Those look like the gauge readings I had before I put a 12 oz can of R-134A in it. Give that a try. My AC is blowing cold so far. A can at Walmart cost me $4.88.


----------



## ukrkoz (Dec 31, 2010)

Loose belt? As it works ok after you rev....


----------



## BigJim (Sep 2, 2008)

ukrkoz said:


> Loose belt? As it works ok after you rev....


I looked to see if the clutch was turning and didn't notice the belt being loose, I will check it to see. Thanks for the suggestion.


----------



## Brainbucket (Mar 30, 2015)

Windows up. 1500 rpm. Let it stabilize for a few minutes. Is the fans coming on? Then let me see those readings at 1500 rpm and idling. :vs_cool:


----------



## yardmullet (Jan 6, 2018)

Is this 134a? Looks like high side at 2500rpm at 90f in pic 4 is low, or either the compressor cycled. Low side seems ok. 

So "just add a can" :smile: And watch high side.
bg


----------



## BigJim (Sep 2, 2008)

Brainbucket said:


> Windows up. 1500 rpm. Let it stabilize for a few minutes. Is the fans coming on? Then let me see those readings at 1500 rpm and idling. :vs_cool:


I will do that BB and see what it does. The Pathfinder doesn't have the AC cooling fan, it only has the one fan for the radiator like a V8 engine. I don't like the electronic gas peddle, there is no way to rev the engine from under the hood.

BG, I hope that is all I need to do. It is R134a.


----------



## Bigplanz (Apr 10, 2009)

I hope you're blowing cold. I am. 

I took our Lab to the dog park, cracked the window, but he stuck his nose in the AC vent.

"Shadow is a GOOD boy!"

Wags tail furiously, knocks coffee cups over, hits me in the face with his tail, etc.


----------



## BigJim (Sep 2, 2008)

Bigplanz said:


> I hope you're blowing cold. I am.
> 
> I took our Lab to the dog park, cracked the window, but he stuck his nose in the AC vent.
> 
> ...


Buddy I am glad it worked out for you.

I think I just royally screwed up. The photos are:

Outside temps 96 F

#1 just hooked up gauges after 30 minute warm up, engine not running.

#2 engine running at idle

#3 engine running at 1500 rpm, windows up AC wide open

#4 engine just shut off. 

I added some R134a and the low pressure side spiked wide open. I took R134a off gauges and opened the low pressure side and the high pressure side and let some of the pressure off. As the pressure on the low side came down slowly, the pressure on the high pressure side came down faster. I knew I had screwed up somewhere so I shut the gauges off and quit, came in here and posted this. The last photo is where the pressure is right now. Any suggestions what my next move is?

#5 is with engine off and after relieving some pressure.


----------



## yardmullet (Jan 6, 2018)

The low and high side are in the ball park for 134 at 95f. Did it easily take the additional Freon? I mean readily pulled it down. Was it cooling?
134 is hinky about pag ratio.
Were pressures fluctuating at steady rpm?
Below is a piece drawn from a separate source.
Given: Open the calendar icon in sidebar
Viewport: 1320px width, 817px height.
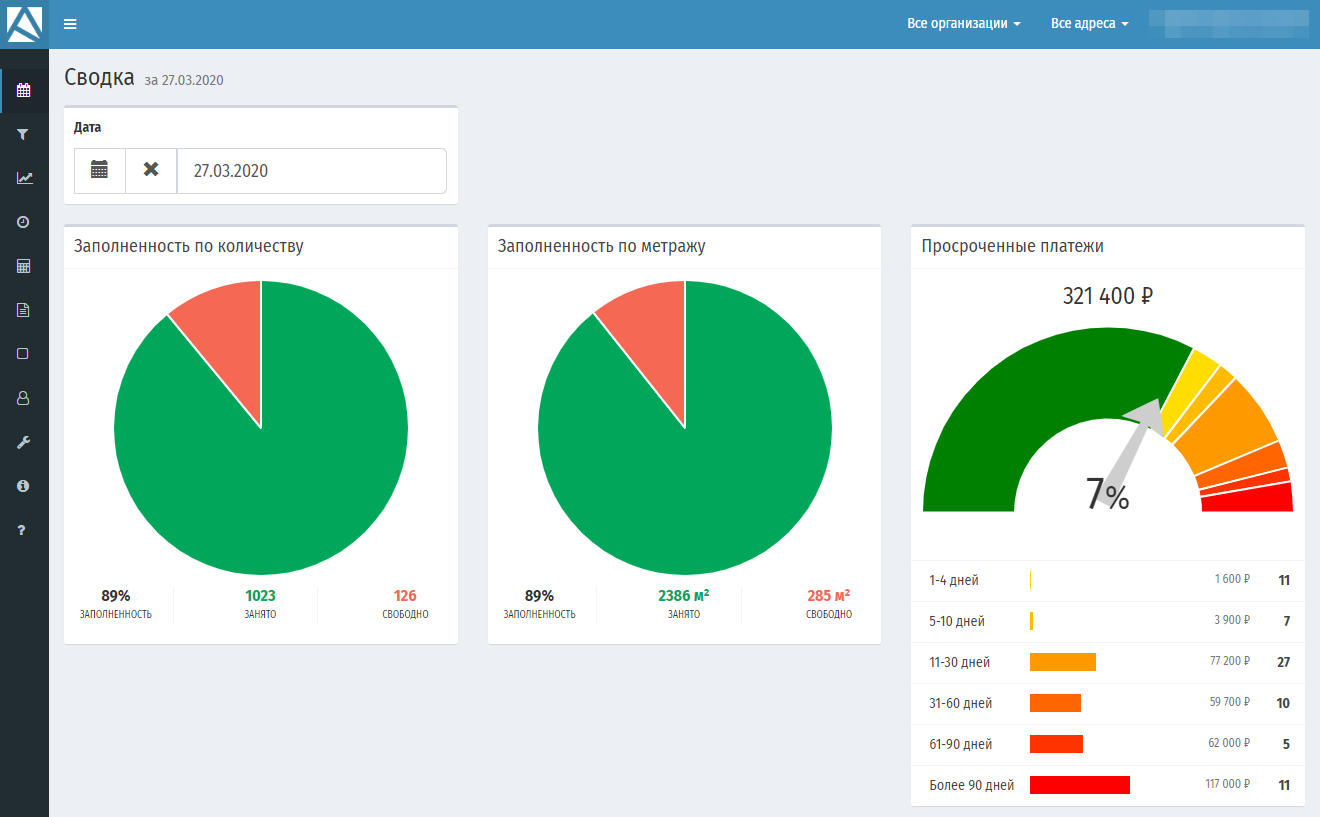Looking at the screenshot, I should pyautogui.click(x=23, y=91).
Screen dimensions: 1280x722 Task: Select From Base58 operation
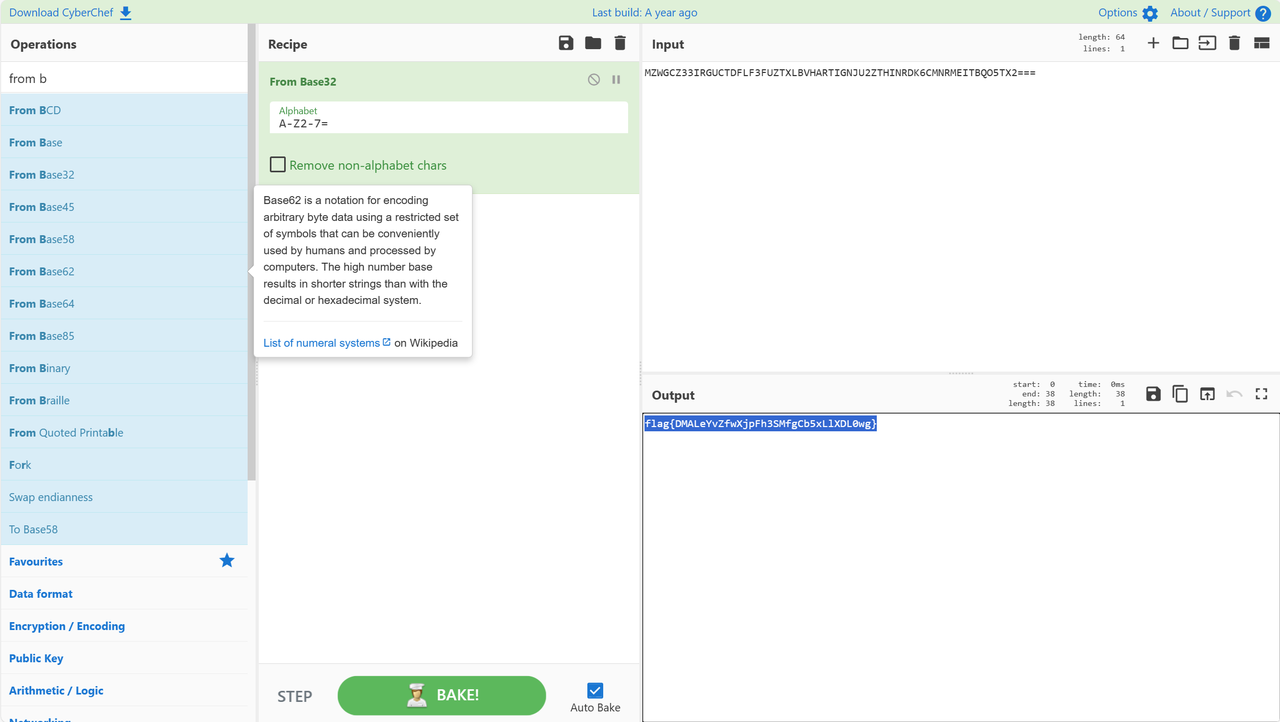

Have you cranked it again?



Just me but if there is something I'm unsure about, I pull a vacuum and start over. 134 is cheap and also driers.


Years ago had a thing where ac was losing charge. Checked leaks w/propane then. Couldn't find it so against my better judgement I put some dye in system.
The next Monday the "older" (me now) couple came in. The woman had her dress and shoes in a bag. They were purple.
The dye had clogged the evap and blammoed on her.
bg


----------



## BigJim (Sep 2, 2008)

No, I haven't tried to crank the engine again, I was afraid too. The down side of starting over is I don't have a vacuum pump. It did take the r134a really fast. I only had the low pressure side open to put the coolant in. But after I took the can off, I opened both low and high side to relieve the pressure. Maybe I wasn't supposed to open the low and high side to relieve the pressure.


----------



## Bigplanz (Apr 10, 2009)

My readings before I added a 12 oz can. Fully hot engine, #1, @ idle. #2, @ 1500 RPM. Navigator's fan is belt driven, so it is always on.

The "add a can" did the trick for me so far, though it may leak down. If it does, Plan B, I guess.


----------



## BigJim (Sep 2, 2008)

When I put the little amount in that I did, the low side needle spiked wide open as far as it could go. At that time I hadn't opened the high side as the engine was running. I only opened the high side and low side to relieve pressure after I shut the engine off.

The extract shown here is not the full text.